Letters and Apologies

I can’t believe we are crossing over mid-November already. Where has this year gone? Why did it go by so fast? I keep getting reminders of the break-in at my Florida house almost every week that remind that August is getting farther and farther in the past.

The victim advocate calls me with every update and sends me apology letters from the kids who broke. So far I’ve gotten three letters. They are very sorry. They don’t know why they broke into my house. They wish they had thought it through at the time. That’s the part I find funny, because almost every person who makes any kind of large mistake wishes they’d thought more about the choices they made leading up to the consequences of the mistake. Now, I don’t generally call crimes mistakes, but I think in the minds of teenage boys roaming in a group, mistakes can also lead up to crimes. Is ti wrong to break into a house that isn’t yours? Of course, and I think a kindergartener would know that. But teenage group think and their underdeveloped brains just isn’t capable of fully thinking things through.

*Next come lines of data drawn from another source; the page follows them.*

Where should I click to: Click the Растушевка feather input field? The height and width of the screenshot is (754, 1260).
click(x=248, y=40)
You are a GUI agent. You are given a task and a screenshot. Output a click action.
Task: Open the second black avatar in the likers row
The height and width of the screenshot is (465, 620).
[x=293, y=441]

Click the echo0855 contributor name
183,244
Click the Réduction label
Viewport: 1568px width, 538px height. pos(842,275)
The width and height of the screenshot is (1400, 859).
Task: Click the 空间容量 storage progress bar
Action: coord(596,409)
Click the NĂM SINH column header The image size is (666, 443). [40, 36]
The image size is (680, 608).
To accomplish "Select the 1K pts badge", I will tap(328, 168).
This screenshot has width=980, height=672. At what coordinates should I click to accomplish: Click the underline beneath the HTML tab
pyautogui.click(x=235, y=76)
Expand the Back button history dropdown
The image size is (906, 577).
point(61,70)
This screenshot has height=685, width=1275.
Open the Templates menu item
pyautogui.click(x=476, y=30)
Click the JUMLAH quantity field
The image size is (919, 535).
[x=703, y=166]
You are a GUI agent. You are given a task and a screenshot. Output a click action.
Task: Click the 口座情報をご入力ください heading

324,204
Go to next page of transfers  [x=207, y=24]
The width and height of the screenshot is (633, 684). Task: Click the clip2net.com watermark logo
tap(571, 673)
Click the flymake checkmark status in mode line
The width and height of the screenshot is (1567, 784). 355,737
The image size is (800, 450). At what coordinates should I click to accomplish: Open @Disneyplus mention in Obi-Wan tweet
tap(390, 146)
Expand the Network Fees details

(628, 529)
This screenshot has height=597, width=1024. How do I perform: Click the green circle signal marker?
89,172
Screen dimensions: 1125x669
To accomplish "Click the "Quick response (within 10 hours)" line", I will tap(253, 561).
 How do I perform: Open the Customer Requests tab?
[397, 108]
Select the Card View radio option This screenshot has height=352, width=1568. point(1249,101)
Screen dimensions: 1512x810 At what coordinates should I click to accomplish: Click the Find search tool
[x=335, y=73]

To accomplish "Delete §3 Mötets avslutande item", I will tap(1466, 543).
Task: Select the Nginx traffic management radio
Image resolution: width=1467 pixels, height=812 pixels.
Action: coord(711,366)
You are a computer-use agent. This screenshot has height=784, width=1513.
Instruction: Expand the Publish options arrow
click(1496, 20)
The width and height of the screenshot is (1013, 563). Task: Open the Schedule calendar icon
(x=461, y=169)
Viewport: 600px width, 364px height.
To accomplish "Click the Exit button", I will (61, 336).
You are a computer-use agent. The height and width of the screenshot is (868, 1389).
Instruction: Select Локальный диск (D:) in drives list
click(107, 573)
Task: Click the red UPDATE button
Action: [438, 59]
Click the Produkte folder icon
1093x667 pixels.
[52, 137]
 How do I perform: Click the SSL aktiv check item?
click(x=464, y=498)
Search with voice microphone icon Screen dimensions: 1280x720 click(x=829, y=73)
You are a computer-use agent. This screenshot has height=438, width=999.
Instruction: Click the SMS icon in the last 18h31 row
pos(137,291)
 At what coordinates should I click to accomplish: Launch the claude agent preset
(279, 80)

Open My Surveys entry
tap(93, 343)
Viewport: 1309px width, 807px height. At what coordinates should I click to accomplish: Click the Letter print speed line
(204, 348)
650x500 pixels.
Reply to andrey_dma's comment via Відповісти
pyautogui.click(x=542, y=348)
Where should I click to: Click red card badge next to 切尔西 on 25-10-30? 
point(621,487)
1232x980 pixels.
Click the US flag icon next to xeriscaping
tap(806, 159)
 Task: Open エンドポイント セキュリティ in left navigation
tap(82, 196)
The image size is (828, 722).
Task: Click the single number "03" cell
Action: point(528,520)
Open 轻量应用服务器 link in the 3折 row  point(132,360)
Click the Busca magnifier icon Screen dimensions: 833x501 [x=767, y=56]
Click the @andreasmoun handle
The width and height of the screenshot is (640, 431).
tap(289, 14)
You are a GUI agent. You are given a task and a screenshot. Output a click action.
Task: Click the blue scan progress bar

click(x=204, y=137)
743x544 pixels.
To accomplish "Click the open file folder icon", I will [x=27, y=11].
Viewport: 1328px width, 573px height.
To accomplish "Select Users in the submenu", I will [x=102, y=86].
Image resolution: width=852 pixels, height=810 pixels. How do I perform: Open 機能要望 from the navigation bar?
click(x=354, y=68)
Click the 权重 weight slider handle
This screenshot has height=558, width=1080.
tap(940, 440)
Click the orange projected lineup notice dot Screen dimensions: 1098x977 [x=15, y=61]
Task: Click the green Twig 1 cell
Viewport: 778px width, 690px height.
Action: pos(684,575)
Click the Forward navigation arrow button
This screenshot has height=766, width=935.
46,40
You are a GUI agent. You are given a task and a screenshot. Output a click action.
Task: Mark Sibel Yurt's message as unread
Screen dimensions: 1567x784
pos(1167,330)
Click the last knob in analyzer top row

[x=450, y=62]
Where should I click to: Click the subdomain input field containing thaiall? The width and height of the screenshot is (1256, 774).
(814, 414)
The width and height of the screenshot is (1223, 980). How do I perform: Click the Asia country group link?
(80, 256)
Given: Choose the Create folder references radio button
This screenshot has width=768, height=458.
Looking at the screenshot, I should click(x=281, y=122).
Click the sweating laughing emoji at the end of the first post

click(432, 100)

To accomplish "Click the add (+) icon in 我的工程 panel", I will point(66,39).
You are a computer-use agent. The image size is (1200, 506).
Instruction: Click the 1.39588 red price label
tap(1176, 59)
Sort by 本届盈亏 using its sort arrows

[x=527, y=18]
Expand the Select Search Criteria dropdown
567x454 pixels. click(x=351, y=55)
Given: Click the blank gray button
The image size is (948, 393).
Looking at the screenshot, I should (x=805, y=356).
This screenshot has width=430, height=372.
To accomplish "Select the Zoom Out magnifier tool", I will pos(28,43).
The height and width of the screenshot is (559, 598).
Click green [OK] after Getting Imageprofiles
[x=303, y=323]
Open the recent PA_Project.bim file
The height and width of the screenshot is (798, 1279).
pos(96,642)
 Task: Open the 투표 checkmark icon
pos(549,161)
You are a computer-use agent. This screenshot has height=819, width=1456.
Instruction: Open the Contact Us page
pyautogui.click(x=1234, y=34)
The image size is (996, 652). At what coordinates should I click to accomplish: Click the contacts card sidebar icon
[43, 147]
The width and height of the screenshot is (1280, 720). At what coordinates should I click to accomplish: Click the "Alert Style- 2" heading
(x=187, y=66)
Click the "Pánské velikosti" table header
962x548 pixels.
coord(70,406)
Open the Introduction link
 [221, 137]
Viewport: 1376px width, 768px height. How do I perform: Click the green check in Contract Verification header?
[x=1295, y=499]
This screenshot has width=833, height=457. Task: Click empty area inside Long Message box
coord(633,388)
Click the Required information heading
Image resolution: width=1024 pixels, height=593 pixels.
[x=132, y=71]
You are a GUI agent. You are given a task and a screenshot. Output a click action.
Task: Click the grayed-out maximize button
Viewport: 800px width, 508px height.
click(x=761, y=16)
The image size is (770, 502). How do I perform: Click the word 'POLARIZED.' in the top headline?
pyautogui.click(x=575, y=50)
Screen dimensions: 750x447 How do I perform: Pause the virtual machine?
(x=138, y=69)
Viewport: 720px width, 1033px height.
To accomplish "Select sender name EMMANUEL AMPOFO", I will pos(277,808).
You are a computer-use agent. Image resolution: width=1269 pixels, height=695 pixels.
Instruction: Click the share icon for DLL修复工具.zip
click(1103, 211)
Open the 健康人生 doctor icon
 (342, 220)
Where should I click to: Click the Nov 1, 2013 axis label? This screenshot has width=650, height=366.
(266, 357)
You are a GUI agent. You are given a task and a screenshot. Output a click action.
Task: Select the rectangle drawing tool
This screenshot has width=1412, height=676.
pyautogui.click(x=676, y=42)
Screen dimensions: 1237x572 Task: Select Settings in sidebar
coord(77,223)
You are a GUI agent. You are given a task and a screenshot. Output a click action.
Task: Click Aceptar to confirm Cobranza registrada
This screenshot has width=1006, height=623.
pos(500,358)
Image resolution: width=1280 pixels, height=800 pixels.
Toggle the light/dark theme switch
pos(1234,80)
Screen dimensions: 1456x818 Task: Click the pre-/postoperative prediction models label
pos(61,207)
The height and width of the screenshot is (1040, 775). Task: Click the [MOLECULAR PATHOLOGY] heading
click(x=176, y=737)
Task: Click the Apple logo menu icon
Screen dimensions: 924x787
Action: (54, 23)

I wrote back to all three, telling them I forgive them and that I hope the rest of their lives will be better and they’ll make better choices now. I thought about my responses for a long time and what I’d like to say to each of them. They all had the same general message of “I’ve never done anything like this before in my life. I am a good kid.” So unless this last kid I haven’t heard from yet was the ringleader, this is a group of boys who never did anything bad but decided that it would be fun to break into a home and take things.

Now, I’ve never done anything like this before, but I have made stupid impulsive decisions prior to reaching full brain development. I still go beyond what is normal sometimes and get overly excited and caught up in things, although it’s really rare now since I left the military. I don’t know why I said too much about someone or got involved in stupid games as a teenager. Or even as an adult. So I’m sure these kids don’t know why they decided this was a good idea. I honestly feel bad for them. They’re facing potentially scary consequences, even as juveniles.

The best letter came from Tommy, whose parents seem to have grabbed ahold of him and started him in a group for people trying to overcome addiction, emotional and behavorial problems, or trouble with the law. His parents are also working with a church to help him start up a community service program. I don’t believe any of these things were his idea alone; I honestly think that his parents are driving the train and getting him on track. Today the victim advocate called me and said the prosecutor was considering dropping his punishment to probation only and what did I think about that. I support it. I think his parents can handle him now. He was kept in detention for three weeks and his parents could only visit him briefly. It seems that this has finally gotten through to him. I hope he is on the road to a better future.

Honestly, I hope they are all on the road to a better future. The letters I got are all great and apologetic. I am hopeful that all four will never commit a single crime again. I hope this stuff doesn’t follow them forever, except in their brains. Let it be what forces them to think twice before they do something dumb.

Yes, I can forgive four dumb kids with too much free time. But it only occurs once. I hope they take my words of wisdom to heart and keep good people close to them, listen to their parents, and actually do the good they say they want to do now.